Q&A with Alumna Monika Kruszka Top 30 Under 30 Recipient
Last month, Kostuch Media Limited's annual Top-30-Under-30 were announced that celebrates top young professionals of Canada's hospitality and foodservice industry.
This year's list of top young professionals featured five alumni from U of G's Gordon S. Lang School of Business & Economics, School of Hospitality, Food & Tourism Management.
In this Q&A feature, Monika Kruszka discusses how Lang/UofG helped her career launch, when she realized to pursue the industry and what she loves about it.
Find out more about the Top-30-Under-30 and previous winners.
Monika Kruszka, HAFA'19
Co-Founder and Pastry Chef
Wallflower Doughnuts
How has your education at the U of G helped you build your skills and experience to become a young leader in the HFTM industry?
"The hospitality program at the University of Guelph is top tier. It’s taught in a practical, useful manner from industry leaders and educators. From the Intro to Foods class to Cost Controls, I see myself using the content on a very regular basis. The connection to the industry that the HFTM program has is integral to this. Trends and changes in the industry are reflected in the courses we take which is vital when it comes to preparing young leaders for their careers.

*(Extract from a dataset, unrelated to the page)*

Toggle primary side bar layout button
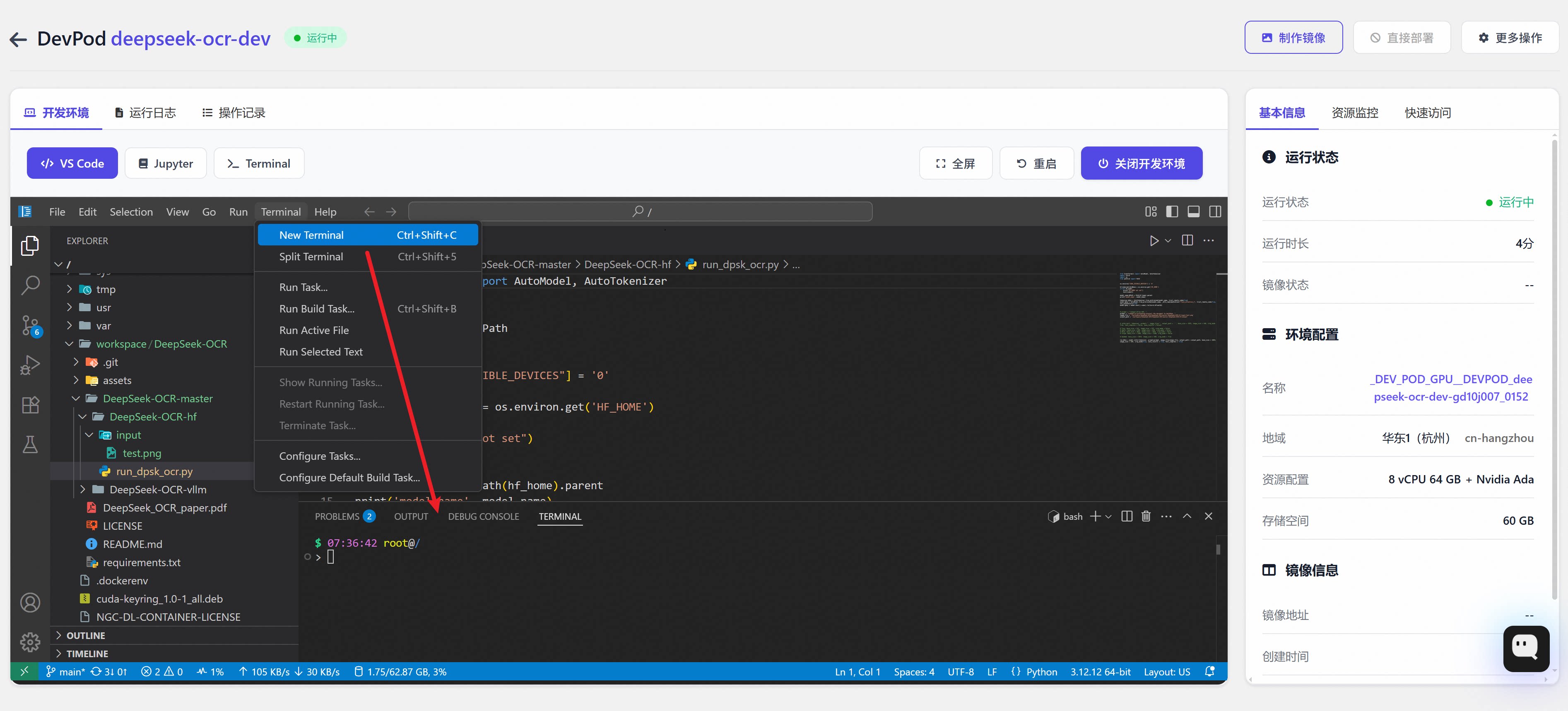The width and height of the screenshot is (1568, 711). [1172, 211]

The connections I made with other students, staff, and alumni is incredible too. In reality, the hospitality industry is about people. It’s our greatest asset in business. I still keep in contact with many of the people I met on day one. If it wasn’t for the extra-curriculars like the HFTMSA, the Job Expo, and countless other events held at the school, I don’t think I would have gained the friendships, jobs, or memories I have today."

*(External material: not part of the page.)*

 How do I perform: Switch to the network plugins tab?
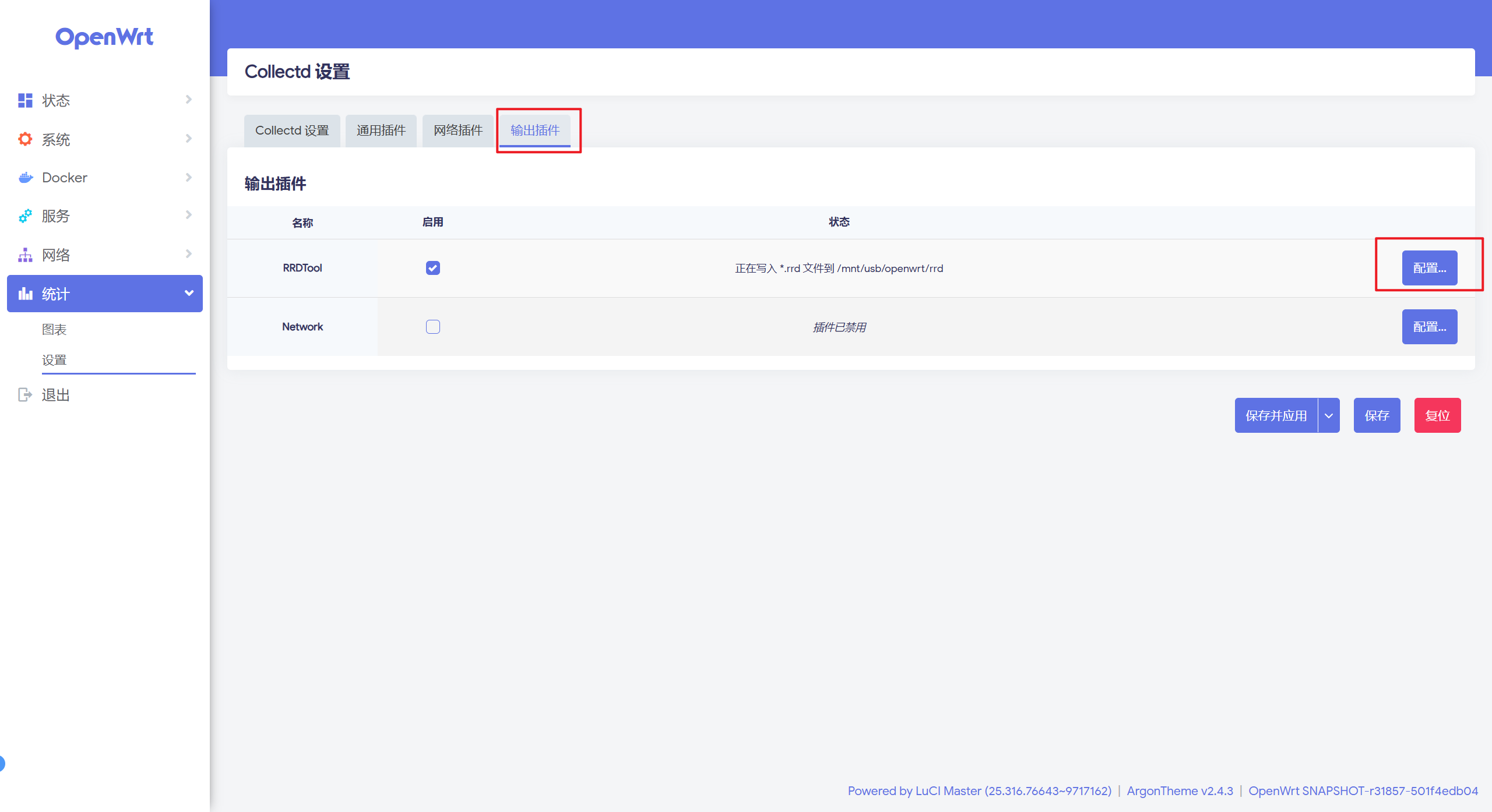458,130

When did you realize the hospitality and tourism industry is something you wanted to pursue?
"I knew I loved food from an early age. Food is celebratory. Food builds relationships. Food is love. My mom was (and is) a great cook. She always put so much effort into it, especially when people came over. She was such a gracious host. Her love was evident in her food. That’s how I learned to show people I care for them. It wasn’t until I was in high school that I knew I could build a career in it. I had a co-op opportunity when I was 16 at an Italian restaurant in Burlington. At first, I was hesitant to transfer my home cooking skills to a professional kitchen, but as soon I stepped on the line, I felt at home."

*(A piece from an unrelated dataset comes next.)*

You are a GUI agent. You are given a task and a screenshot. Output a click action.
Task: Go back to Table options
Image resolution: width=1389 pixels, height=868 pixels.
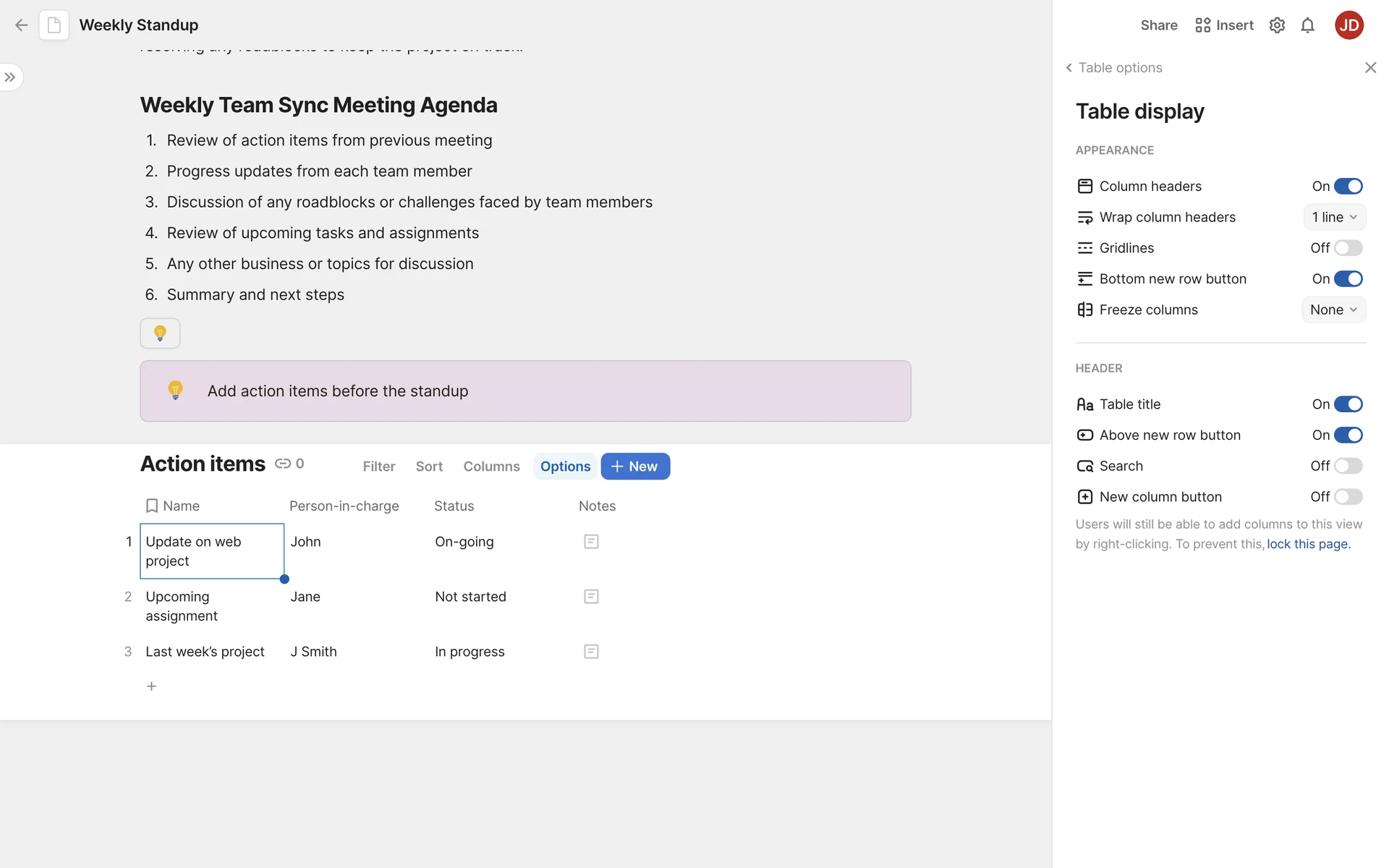(x=1113, y=68)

What is it about working in the hospitality industry that you love?
"Hospitality is about building relationships, having a sense of community, and making people your priority. It’s about anticipating needs, which I strive to do always. It’s also about creating value for the people through experiences. I love that we are an industry of taking care of people. I love being able to make a difference in someone’s day by creating a personalized, memorable moment. Whether it’s remembering a regular’s order or surprising someone celebrating a special occasion, the guest’s reaction can be so rewarding. I also love that every day can be different. It’s never boring. Each dinner service is an opportunity to find more things you love about the industry. And you can’t forget about your peers and coworkers. The industry attracts such wonderful people. The energy and passion they bring to the table (literally and figuratively) is infectious – you can’t help but appreciate it."